── SUPPLIED ENTRIES ──
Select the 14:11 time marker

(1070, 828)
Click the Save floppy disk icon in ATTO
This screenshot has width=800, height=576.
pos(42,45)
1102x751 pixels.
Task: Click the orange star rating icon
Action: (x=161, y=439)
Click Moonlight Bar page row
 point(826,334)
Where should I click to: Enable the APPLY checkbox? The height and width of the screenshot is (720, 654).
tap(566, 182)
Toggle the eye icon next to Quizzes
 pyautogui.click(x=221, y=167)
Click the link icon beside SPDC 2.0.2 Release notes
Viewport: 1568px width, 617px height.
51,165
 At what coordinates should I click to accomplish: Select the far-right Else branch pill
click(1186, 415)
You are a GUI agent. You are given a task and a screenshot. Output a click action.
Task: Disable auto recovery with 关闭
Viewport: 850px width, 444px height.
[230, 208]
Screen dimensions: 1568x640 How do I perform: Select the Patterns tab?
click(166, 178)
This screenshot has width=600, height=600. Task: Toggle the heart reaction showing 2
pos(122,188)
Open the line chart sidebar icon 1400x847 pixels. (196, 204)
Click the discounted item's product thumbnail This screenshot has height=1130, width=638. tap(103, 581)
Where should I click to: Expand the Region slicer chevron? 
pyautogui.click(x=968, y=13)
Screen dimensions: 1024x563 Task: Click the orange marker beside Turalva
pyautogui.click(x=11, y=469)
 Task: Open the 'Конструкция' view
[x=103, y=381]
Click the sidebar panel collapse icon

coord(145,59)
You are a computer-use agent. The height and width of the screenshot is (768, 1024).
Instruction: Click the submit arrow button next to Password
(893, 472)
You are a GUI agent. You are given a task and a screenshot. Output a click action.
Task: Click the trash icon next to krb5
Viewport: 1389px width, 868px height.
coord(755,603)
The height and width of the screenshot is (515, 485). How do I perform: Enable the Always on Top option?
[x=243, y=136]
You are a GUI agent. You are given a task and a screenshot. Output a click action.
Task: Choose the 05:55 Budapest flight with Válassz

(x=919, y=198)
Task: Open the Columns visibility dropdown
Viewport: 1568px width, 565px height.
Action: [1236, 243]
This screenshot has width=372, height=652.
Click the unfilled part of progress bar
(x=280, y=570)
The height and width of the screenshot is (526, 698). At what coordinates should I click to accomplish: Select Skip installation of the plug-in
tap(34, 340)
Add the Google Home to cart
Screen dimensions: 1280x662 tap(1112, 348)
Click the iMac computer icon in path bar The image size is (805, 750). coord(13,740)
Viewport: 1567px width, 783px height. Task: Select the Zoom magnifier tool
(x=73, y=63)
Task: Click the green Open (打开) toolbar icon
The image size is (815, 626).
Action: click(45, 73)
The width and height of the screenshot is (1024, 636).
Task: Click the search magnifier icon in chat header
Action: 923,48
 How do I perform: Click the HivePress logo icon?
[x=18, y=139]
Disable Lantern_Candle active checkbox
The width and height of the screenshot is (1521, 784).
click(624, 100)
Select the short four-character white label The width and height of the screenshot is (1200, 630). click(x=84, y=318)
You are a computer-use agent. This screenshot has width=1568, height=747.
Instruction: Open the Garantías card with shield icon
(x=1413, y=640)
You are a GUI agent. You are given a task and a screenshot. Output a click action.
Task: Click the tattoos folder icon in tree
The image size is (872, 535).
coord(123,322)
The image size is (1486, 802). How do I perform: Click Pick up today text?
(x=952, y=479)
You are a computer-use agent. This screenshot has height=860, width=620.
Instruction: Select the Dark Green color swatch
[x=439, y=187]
───
▸ **WHAT IS BEING ASKED**: Read through the entries and count the lines where "computer" appears; respond with the number only.

▸ **ANSWER SECTION**: 4